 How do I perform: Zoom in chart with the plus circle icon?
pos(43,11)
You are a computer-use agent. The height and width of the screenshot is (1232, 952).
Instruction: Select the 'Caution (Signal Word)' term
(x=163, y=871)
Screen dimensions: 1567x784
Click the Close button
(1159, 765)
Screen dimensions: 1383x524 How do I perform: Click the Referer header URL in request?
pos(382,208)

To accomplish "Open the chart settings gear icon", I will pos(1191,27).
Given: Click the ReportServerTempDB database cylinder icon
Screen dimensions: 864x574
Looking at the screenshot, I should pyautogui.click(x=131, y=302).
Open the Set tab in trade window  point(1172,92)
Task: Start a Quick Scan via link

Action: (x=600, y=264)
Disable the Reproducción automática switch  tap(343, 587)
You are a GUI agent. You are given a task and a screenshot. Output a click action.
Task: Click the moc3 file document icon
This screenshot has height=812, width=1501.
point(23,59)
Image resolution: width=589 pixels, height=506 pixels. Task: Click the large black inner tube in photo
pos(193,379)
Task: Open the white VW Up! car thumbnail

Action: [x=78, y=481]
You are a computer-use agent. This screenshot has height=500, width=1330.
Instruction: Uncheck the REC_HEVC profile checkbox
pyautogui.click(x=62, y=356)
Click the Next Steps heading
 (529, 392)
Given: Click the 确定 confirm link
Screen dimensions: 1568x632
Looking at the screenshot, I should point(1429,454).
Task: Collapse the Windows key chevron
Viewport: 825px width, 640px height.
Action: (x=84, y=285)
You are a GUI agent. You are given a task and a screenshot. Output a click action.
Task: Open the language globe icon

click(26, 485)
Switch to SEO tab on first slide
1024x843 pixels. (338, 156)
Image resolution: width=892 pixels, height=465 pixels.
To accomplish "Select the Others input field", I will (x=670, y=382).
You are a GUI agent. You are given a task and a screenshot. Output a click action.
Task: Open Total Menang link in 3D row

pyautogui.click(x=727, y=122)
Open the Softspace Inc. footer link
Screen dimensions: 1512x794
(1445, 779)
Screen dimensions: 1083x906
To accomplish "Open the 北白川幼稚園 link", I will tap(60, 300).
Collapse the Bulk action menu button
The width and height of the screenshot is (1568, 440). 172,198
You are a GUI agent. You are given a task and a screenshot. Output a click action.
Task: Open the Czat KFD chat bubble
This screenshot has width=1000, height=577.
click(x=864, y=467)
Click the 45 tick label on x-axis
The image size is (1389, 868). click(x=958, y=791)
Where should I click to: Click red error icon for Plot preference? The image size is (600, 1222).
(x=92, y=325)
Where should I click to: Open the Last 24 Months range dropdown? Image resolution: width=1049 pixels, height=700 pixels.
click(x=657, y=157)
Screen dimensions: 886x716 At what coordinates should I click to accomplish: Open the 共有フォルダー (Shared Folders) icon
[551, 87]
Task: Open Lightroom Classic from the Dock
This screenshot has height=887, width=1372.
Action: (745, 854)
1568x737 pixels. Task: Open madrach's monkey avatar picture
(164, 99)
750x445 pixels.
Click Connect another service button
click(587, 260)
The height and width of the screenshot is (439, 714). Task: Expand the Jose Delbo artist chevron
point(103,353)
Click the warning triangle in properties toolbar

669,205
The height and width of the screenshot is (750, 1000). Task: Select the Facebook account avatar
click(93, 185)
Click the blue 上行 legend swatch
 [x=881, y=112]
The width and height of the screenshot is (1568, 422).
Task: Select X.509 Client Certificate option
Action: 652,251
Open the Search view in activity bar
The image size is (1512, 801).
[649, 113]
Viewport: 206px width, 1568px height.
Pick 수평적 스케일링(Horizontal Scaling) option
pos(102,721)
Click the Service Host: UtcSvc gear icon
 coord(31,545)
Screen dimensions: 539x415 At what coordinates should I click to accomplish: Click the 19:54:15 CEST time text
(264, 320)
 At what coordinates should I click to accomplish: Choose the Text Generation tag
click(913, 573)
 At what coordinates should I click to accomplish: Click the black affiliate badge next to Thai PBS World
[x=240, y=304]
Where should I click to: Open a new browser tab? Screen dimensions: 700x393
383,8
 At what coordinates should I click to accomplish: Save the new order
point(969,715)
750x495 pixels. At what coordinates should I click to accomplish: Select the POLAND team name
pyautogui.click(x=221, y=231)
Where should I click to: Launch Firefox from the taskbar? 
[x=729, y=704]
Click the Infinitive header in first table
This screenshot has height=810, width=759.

----------

Problem to work on:
All of the data above should be reproduced word for word.

Output of the task:
 How do I perform: Zoom in chart with the plus circle icon?
pos(43,11)
You are a computer-use agent. The height and width of the screenshot is (1232, 952).
Instruction: Select the 'Caution (Signal Word)' term
(x=163, y=871)
Screen dimensions: 1567x784
Click the Close button
(1159, 765)
Screen dimensions: 1383x524 How do I perform: Click the Referer header URL in request?
pos(382,208)

To accomplish "Open the chart settings gear icon", I will pos(1191,27).
Given: Click the ReportServerTempDB database cylinder icon
Screen dimensions: 864x574
Looking at the screenshot, I should pyautogui.click(x=131, y=302).
Open the Set tab in trade window  point(1172,92)
Task: Start a Quick Scan via link

Action: (x=600, y=264)
Disable the Reproducción automática switch  tap(343, 587)
You are a GUI agent. You are given a task and a screenshot. Output a click action.
Task: Click the moc3 file document icon
This screenshot has height=812, width=1501.
point(23,59)
Image resolution: width=589 pixels, height=506 pixels. Task: Click the large black inner tube in photo
pos(193,379)
Task: Open the white VW Up! car thumbnail

Action: [x=78, y=481]
You are a computer-use agent. This screenshot has height=500, width=1330.
Instruction: Uncheck the REC_HEVC profile checkbox
pyautogui.click(x=62, y=356)
Click the Next Steps heading
 (529, 392)
Given: Click the 确定 confirm link
Screen dimensions: 1568x632
Looking at the screenshot, I should point(1429,454).
Task: Collapse the Windows key chevron
Viewport: 825px width, 640px height.
Action: (x=84, y=285)
You are a GUI agent. You are given a task and a screenshot. Output a click action.
Task: Open the language globe icon

click(26, 485)
Switch to SEO tab on first slide
1024x843 pixels. (338, 156)
Image resolution: width=892 pixels, height=465 pixels.
To accomplish "Select the Others input field", I will (x=670, y=382).
You are a GUI agent. You are given a task and a screenshot. Output a click action.
Task: Open Total Menang link in 3D row

pyautogui.click(x=727, y=122)
Open the Softspace Inc. footer link
Screen dimensions: 1512x794
(1445, 779)
Screen dimensions: 1083x906
To accomplish "Open the 北白川幼稚園 link", I will tap(60, 300).
Collapse the Bulk action menu button
The width and height of the screenshot is (1568, 440). 172,198
You are a GUI agent. You are given a task and a screenshot. Output a click action.
Task: Open the Czat KFD chat bubble
This screenshot has width=1000, height=577.
click(x=864, y=467)
Click the 45 tick label on x-axis
The image size is (1389, 868). click(x=958, y=791)
Where should I click to: Click red error icon for Plot preference? The image size is (600, 1222).
(x=92, y=325)
Where should I click to: Open the Last 24 Months range dropdown? Image resolution: width=1049 pixels, height=700 pixels.
click(x=657, y=157)
Screen dimensions: 886x716 At what coordinates should I click to accomplish: Open the 共有フォルダー (Shared Folders) icon
[551, 87]
Task: Open Lightroom Classic from the Dock
This screenshot has height=887, width=1372.
Action: (745, 854)
1568x737 pixels. Task: Open madrach's monkey avatar picture
(164, 99)
750x445 pixels.
Click Connect another service button
click(587, 260)
The height and width of the screenshot is (439, 714). Task: Expand the Jose Delbo artist chevron
point(103,353)
Click the warning triangle in properties toolbar

669,205
The height and width of the screenshot is (750, 1000). Task: Select the Facebook account avatar
click(93, 185)
Click the blue 上行 legend swatch
 [x=881, y=112]
The width and height of the screenshot is (1568, 422).
Task: Select X.509 Client Certificate option
Action: 652,251
Open the Search view in activity bar
The image size is (1512, 801).
[649, 113]
Viewport: 206px width, 1568px height.
Pick 수평적 스케일링(Horizontal Scaling) option
pos(102,721)
Click the Service Host: UtcSvc gear icon
 coord(31,545)
Screen dimensions: 539x415 At what coordinates should I click to accomplish: Click the 19:54:15 CEST time text
(264, 320)
 At what coordinates should I click to accomplish: Choose the Text Generation tag
click(913, 573)
 At what coordinates should I click to accomplish: Click the black affiliate badge next to Thai PBS World
[x=240, y=304]
Where should I click to: Open a new browser tab? Screen dimensions: 700x393
383,8
 At what coordinates should I click to accomplish: Save the new order
point(969,715)
750x495 pixels. At what coordinates should I click to accomplish: Select the POLAND team name
pyautogui.click(x=221, y=231)
Where should I click to: Launch Firefox from the taskbar? 
[x=729, y=704]
Click the Infinitive header in first table
This screenshot has height=810, width=759.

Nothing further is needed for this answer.